Say I have a rectangle and want to split it to 4 shapes:

I want to have the middle point be not fixed, and hence the shape of the sub-objects be flexible. If I move the middle point, then the sub-objects should be changed. For now the colors are just bucket filled, which are just 4 new objects.


enter image description here

  1. A rectangle is drawn, Path > Object to Path is applied to get a proper path with nodes at the corners

  2. A triangle is drawn with the Bezier tool (=the Pen). It snaps exactly if you have snaps to nodes ON.

  3. Two more triangles are drawn

  4. All is selected (see NOTE1) and the midpoint nodes are selected by dragging with the node tool over them. Then the selected nodes are moved together with the node tool.

NOTE1: In Inkscape you must at first select the parts with the normal selection tool to be sure the node tool takes all nodes in the same place when you drag a selection rectangle with the node tool.

ADD: Thanks to user Billy Kerr for inserting this animation.
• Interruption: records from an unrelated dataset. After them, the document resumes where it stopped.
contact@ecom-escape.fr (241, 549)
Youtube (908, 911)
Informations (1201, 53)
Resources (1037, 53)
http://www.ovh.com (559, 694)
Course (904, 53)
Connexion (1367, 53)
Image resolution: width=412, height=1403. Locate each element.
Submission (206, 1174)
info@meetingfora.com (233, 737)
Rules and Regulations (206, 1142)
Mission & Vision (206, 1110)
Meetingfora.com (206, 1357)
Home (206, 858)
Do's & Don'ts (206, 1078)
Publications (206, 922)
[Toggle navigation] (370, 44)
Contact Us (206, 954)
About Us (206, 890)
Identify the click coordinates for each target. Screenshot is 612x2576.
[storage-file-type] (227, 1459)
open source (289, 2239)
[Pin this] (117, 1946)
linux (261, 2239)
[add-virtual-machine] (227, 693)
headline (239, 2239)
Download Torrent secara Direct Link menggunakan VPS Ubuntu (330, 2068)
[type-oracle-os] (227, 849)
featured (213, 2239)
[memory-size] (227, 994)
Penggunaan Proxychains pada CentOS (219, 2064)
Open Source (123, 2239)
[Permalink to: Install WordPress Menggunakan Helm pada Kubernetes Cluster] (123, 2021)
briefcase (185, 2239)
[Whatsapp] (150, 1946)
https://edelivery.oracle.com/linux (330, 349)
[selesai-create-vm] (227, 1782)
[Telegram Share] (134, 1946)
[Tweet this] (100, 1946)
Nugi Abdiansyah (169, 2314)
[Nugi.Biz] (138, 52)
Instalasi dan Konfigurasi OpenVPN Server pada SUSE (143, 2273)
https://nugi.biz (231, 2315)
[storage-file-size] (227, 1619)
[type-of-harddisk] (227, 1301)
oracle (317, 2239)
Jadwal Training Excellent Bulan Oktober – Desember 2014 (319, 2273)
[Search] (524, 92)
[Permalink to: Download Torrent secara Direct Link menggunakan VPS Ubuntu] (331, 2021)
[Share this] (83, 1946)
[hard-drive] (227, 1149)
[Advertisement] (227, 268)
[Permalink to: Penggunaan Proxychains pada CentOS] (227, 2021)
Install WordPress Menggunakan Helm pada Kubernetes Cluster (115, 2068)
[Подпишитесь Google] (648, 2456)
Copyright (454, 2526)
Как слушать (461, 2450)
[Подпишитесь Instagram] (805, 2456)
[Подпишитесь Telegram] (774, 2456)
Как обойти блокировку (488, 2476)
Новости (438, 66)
To make the same with curved part seams probably needs something else. But if there's only the midpoint node and nodes in the corners of the rectangle it works. In the next image the parts have hefty overlaps to avoid gaps when the midpoint is moved:

enter image description here

If it happens that you need a way to unite or bind together the parts so that they keep their colors and you can move the midpoint by moving one single item without causing gaps, not several simultaneously selected nodes, you want something that Inkscape doesn't have. CAD software and advanced animation software have "constraints" which keep things together.

Another way is to use some geometric deformation and adjust it to get apparent midpoint movement. I must skip these subjects due missing advanced animation or pro level parametric CAD software and actual skills how to use them.

But one "move only single item" version is possible in elementary way also in entry level freeware CAD. It's "Move the top vertex of a 3D four side colored pyramide":

enter image description here

The pyramide is a 3D solid, it's not separate paths like the triangles in the Inkscape version. Top view makes it look planar:

enter image description here

  • Perhaps you want to use this answer to answer this question as well: Why does “join selected nodes” into a single node not work?
    – Ooker
    Jan 26 at 11:51
  • 1
    Programs which are based on Bezier curves do not have branching paths. Every node is an endpoint of one path or an intermediate point of one path. That'a said more than once in answers and comments. I inserted one alternative to my answer.
    – user287001
    Jan 26 at 12:02
  • @user287001 thats not 100% correct they could have. But the standard drawing formats, eps, svg and pdf do not support them. The standards are more concerned with drawing than having total modeling freedom. So it only implements things needed for drawing and not anything more. The end application can allow as much modeling as you want. But that would neccesitate a new format. Since most 2D drawing applications are direct modelers you dont get this (if they were indirect you would call them 2D modelers). This would lock you the user to the platform too.
    – joojaa
    Jan 27 at 6:01

Note for the future:

Inkscape 1.1 will have a 'Slice' Live path effect for this.